Matteo Messina Denaro? È come una ruota troppo gonfia e, per questo, pronta a scoppiare. La metafora è di Nicolò Sfraga, uno dei 14 arrestati nell’operazione Visir, che oggi ha inferto un altro colpo alla rete di fiancheggiatori del superlatitante di Castelvetrano. Sfraga, finora mai toccato da operazioni antimafia, sarebbe il braccio destro di Vincenzo Rallo, vertice della famiglia mafiosa di Marsala, e avrebbe guidato una delle fazioni nate all’interno della cosca, al pari di Vincenzo D’Aguanno. Tra i due, però, ci sarebbe stata una differenza importante: il primo avrebbe avuto modo di confrontarsi direttamente con il capo di Cosa nostra. 

A raccontarlo, a inizio gennaio 2015, è lui stesso. «Si trova in zona», dice Sfraga nel corso di una conversazione intercettata dai carabinieri del Ros e del comando provinciale di Trapani. «Ho avuto modo di conoscerlo qualche paio di volte», continua, vantando i contatti diretti con il boss latitante. Secondo gli inquirenti, l’uomo era andato da D’Aguanno per comunicare alcune decisioni provenienti dall’alto, affermando così il privilegio ricevuto. «Era nero come quella borsa là», assicura. Prima di mettere in guardia D’Aguanno da possibili colpi di scena, con Messina Denaro che sarebbe stato pronto a fare sentire la propria presenza in maniera inequivocabile. «Quando tu gonfi una ruota, a momenti scoppia e tu ti guardi perché sai che a momenti scoppia», sottolinea. La potenza del boss di Castelvetrano, tra l’altro, non sarebbe da sottovalutare. «Enzo mio, lì c’è un esercito – specifica Sfraga a D’Aguanno, riferendosi proprio a Messina Denaro -. Cosa c’è di dietro tu neanche ne hai l’idea. A tutti questi, appena dice facciamo un fosso e riempiamolo, a due secondi, a due secondi», sottolinea, per alludere alla fedeltà e alla disponibilità degli uomini del latitante.

Nel corso dell’incontro, Sfraga – in qualità di portavoce dei vertici di Cosa nostra – fa chiarezza sui dissidi che D’Aguanno aveva in quel momento con Ignazio Lombardo, luogotenente del boss Antonino Bonafede, e con Michele Giacalone, in merito a dei lavori edili che sarebbero stati realizzati in contrada Paolini a Marsala.
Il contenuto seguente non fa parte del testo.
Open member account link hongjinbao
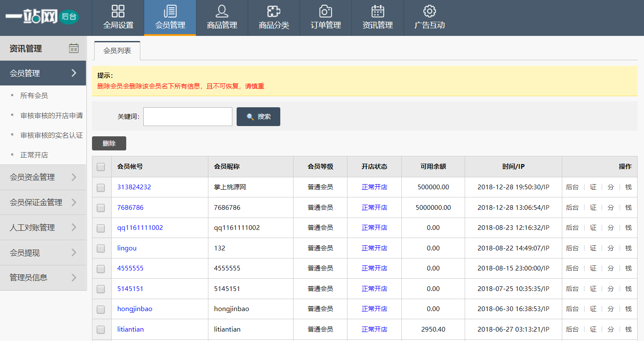Viewport: 644px width, 341px height. [135, 309]
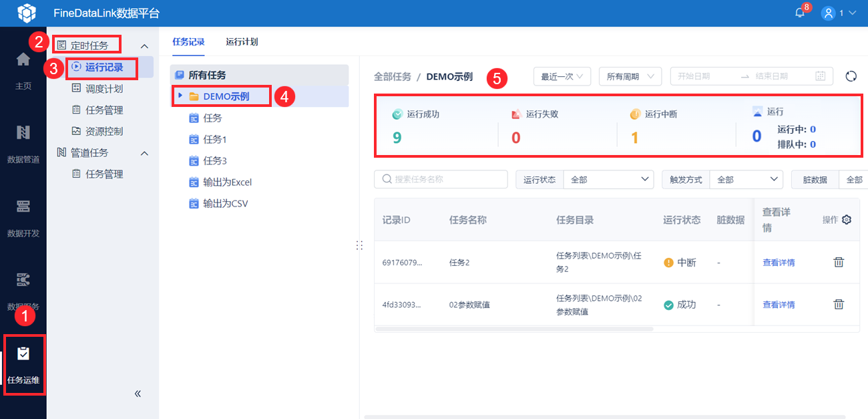Collapse the 定时任务 section chevron
Screen dimensions: 868x419
tap(144, 45)
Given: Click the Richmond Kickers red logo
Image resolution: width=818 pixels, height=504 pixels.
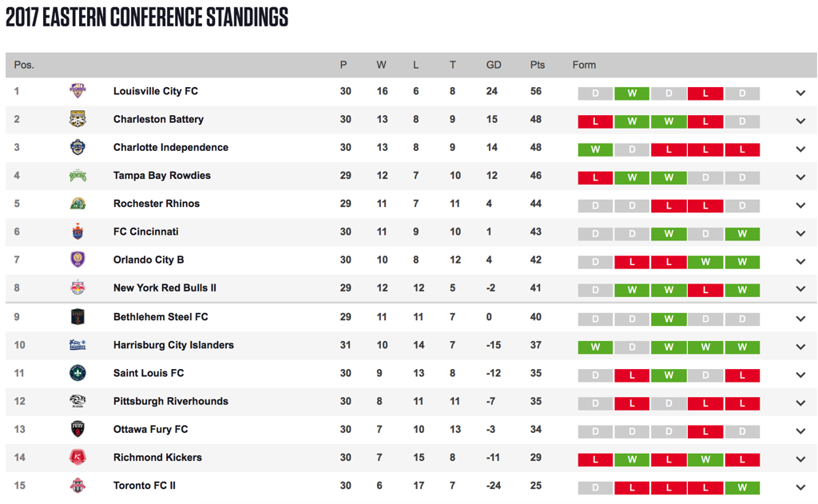Looking at the screenshot, I should tap(77, 457).
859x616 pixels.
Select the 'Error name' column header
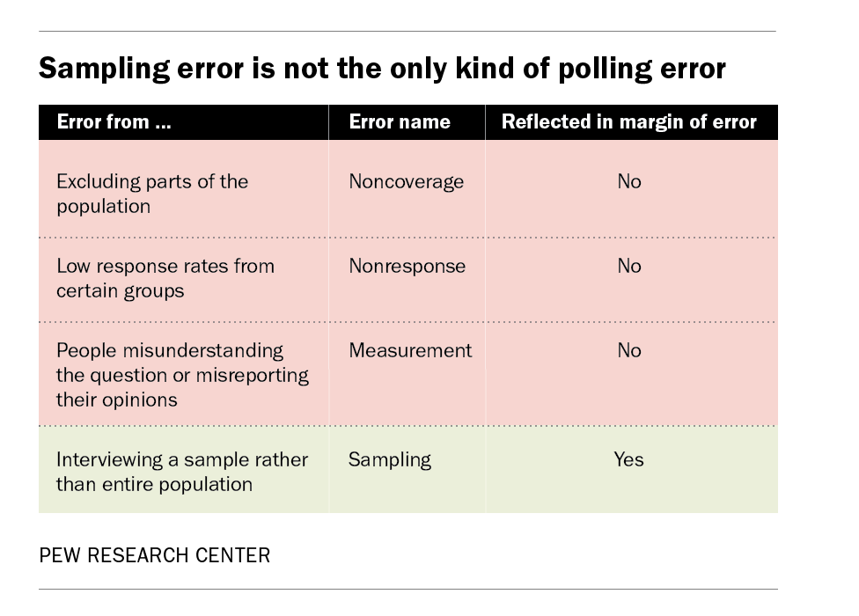coord(400,121)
Nervosismi che a Messina Denaro, come detto, non sarebbero andati giù. «Queste criticità erano state lette dal latitante come unulteriore possibile minaccia per l’intera associazione, già gravemente colpita da indagini che avevano portato all’arresto di esponenti della famiglia di Castelvetrano», scrivono gli investigatori, facendo riferimento ai fermi della sorella del boss Anna Patrizia e ai nipoti Francesco Guttadauro e Luca Bellomo, tutti destinatari di provvedimenti di custodia cautelari nelle operazioni Eden I ed Eden II.

A detta di Sfraga, Messina Denaro sarebbe stato pronto a risolvere ogni questione con la violenza, ma era stato riportato alla calma da altri boss. «Era stato ricondotto a più miti consigli da non meglio indicati decani del sodalizio criminale che lo avevano portato a emanare una direttiva che prevedeva un vero e proprio congelamento dei dissidi in atto», ricostruiscono i carabinieri.